Eating more fiber during pregnancy can reduce the risk of celiac disease in kids, reports a new study.
High fiber intake during pregnancy is linked with a decreased risk of celiac disease in children, new research presented at the 52nd Annual Meeting of the European Society of Pediatric Gastroenterology, Hepatology and Nutrition (ESPGHAN) has shown.
Experts from Norway found that the risk of pediatric celiac disease was 8% lower per 10g increase in fiber intake during pregnancy. For those with the highest fiber intake (>45 grams per day), the risk was 34% lower in comparison to the lowest fiber intake (<19 grams per day). High fiber intake from fruits and vegetables, rather than from cereals, were associated with the lowest risk.
"Currently, there is very limited data on the association between maternal fiber or gluten intake during pregnancy and the risk of celiac disease in children," commented Dr. Ketil Størdal, lead researcher of the study. "As this is the first study on maternal fiber intake, we cannot yet recommend any specific dietary measures during pregnancy to prevent celiac disease, and this needs to be further studied, but we are currently assessing whether maternal fiber intake could impact on children's gut flora. This is one of the potential ways in which these findings can be explained."
Celiac disease is a frequent and lifelong autoimmune condition, caused by an abnormal reaction to gluten - a protein found in wheat, barley, and rye. Affecting 1 in 100 children in the majority of European countries, the only treatment for celiac disease is strict compliance to a gluten-free diet, which achieves remission of signs and symptoms.

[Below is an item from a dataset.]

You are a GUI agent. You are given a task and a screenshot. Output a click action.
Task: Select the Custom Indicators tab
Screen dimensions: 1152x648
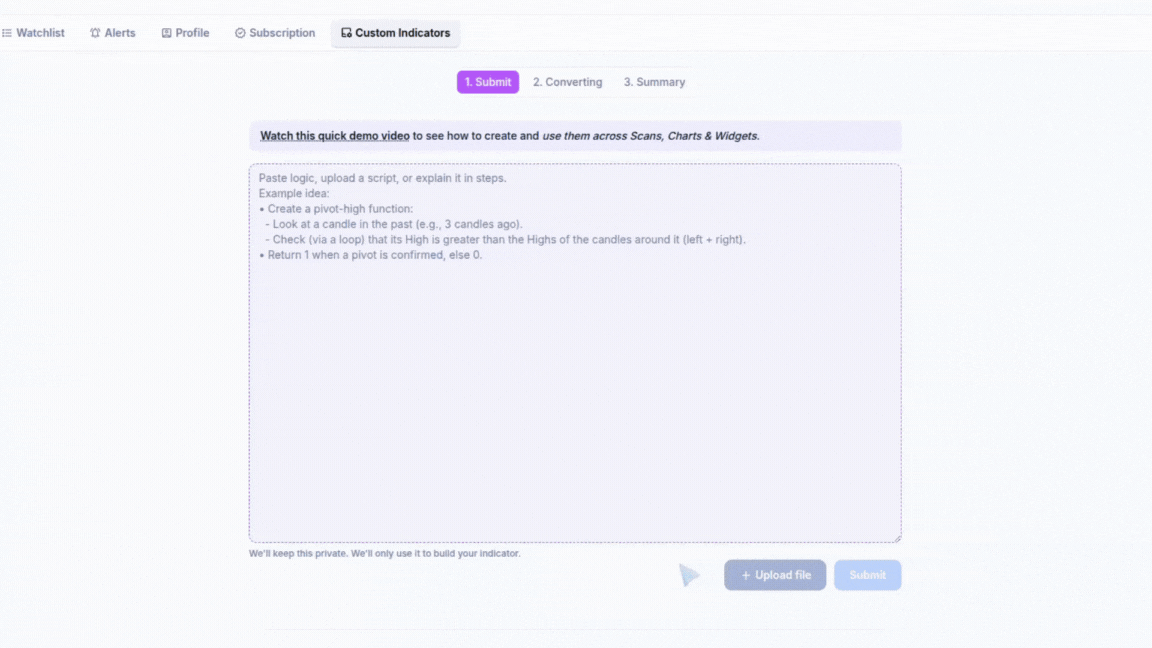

Notably, the research also found that maternal gluten intake during pregnancy was not associated with a higher risk of the disease. "Our findings do not support gluten restriction for pregnant women," concluded Dr. Størdal.
The Importance of Early Celiac Disease Diagnosis in Children
Diagnosed cases of celiac disease only represent a small fraction of the total number of people affected, and most children remain undiagnosed. Diagnosing celiac disease as early as possible is essential for ensuring optimal growth, development, and symptom management. There are many serious associated health complications if celiac disease is left undiagnosed, including impaired weight gain and growth problems, delayed puberty, iron-deficiency anemia, chronic fatigue and osteoporosis.
"By providing early detection programs for children, we can achieve earlier diagnosis and treatment, reduce the risk of future associated health complications and give children the opportunity to thrive," explained Tunde Koltai, Chair of the Association of European Coeliac Societies (AOECS).
"Greater public awareness and the establishment of national detection programs for early identification of pediatric celiac diseases are two steps to achieve earlier diagnoses."